Although the dispute began with allegations that Trump misrepresented his finances, it’s become wrapped up in his impeachment inquiry. House Speaker Nancy Pelosi said in her Sept. 24 announcement that the probe would encompass ongoing investigations, including those by the House Oversight Committee. As such, records obtained by the committee now could be used in the impeachment case.
In his personal capacity, Trump and his flock of corporations filed a complaint in US District Court in Washington, DC, in April that attempted to block the request and prevent compliance by his accounting firm, Mazars USA, LLP. Trump had argued Congress lacked authority to seize those documents, including those that predate his presidency.
Trump claimed the committee was attempting a law-enforcement function beyond its constitutional scope. But the committee successfully argued in court that the request was, indeed, legitimately legislative. Committee Chair Elijah Cummings, who died in October, noted that at least three bills in Congress at the time dealt with financial ethics and transparency of federal officials. Seeing Trump’s records could show if existing laws were effective, Cummings contended. He wanted to know if Trump had conflicts of interests, had received money from foreign governments, and had reported his finances accurately.
A divided panel of judges at the US Court of Appeals for the District of Columbia upheld the lower court’s decision, saying that the mere possibility records could reveal a crime did not make the request for records an inherent law-enforcement action. In siding against Trump, the appeals court said it would mandate that Mazars hand over Trump’s records.
Both lower courts cited prior court rulings against presidents, from James Buchanan to Bill Clinton, who had argued unsuccessfully that congressional efforts to seize records overstepped Congress’s power. “Disputes between Congress and the President are a recurring plot in our national story,” the appeals court wrote, noting that Mazars is a third party, not the president himself, and Trump had never claimed executive privilege spared the records from disclosure. ”We conclude that the subpoena issued by the Committee to Mazars is valid and enforceable.”

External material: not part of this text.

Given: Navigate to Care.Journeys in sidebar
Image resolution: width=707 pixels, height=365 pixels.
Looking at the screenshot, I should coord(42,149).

Trump’s lawyers began a final push on Nov. 15 by filing an application with the Supreme Court to block the lower court’s order, calling the subpoena an “unprecedented demand for his personal papers,” in part because the requested records predate his time in office, and because it represented the first time Congress had used legislative powers to “investigate the President for illegal conduct.”
The House Oversight Committee responded on Nov. 20 by contending the lower courts ruled correctly in ordering Trump’s accountant to disclose his finances, adding that more than seven months had elapsed since it issued the subpoena. “Even if Applicants’ extravagant legal claims had any merit,” the committee’s lawyers told the court, “this time-sensitive case would be a poor vehicle to address them.”
Another case at the Supreme Court also considers financial records of the president, who has lost that case thus far in New York state court and the Second Circuit Court of Appeals — both rulings are on hold. Cyrus Vance, a district attorney in Manhattan, is trying to obtain the documents, while Trump has countered that sitting presidents are immune from criminal prosecution and cannot be sued in a state court. The Supreme Court is considering whether Trump can appeal those decisions as well.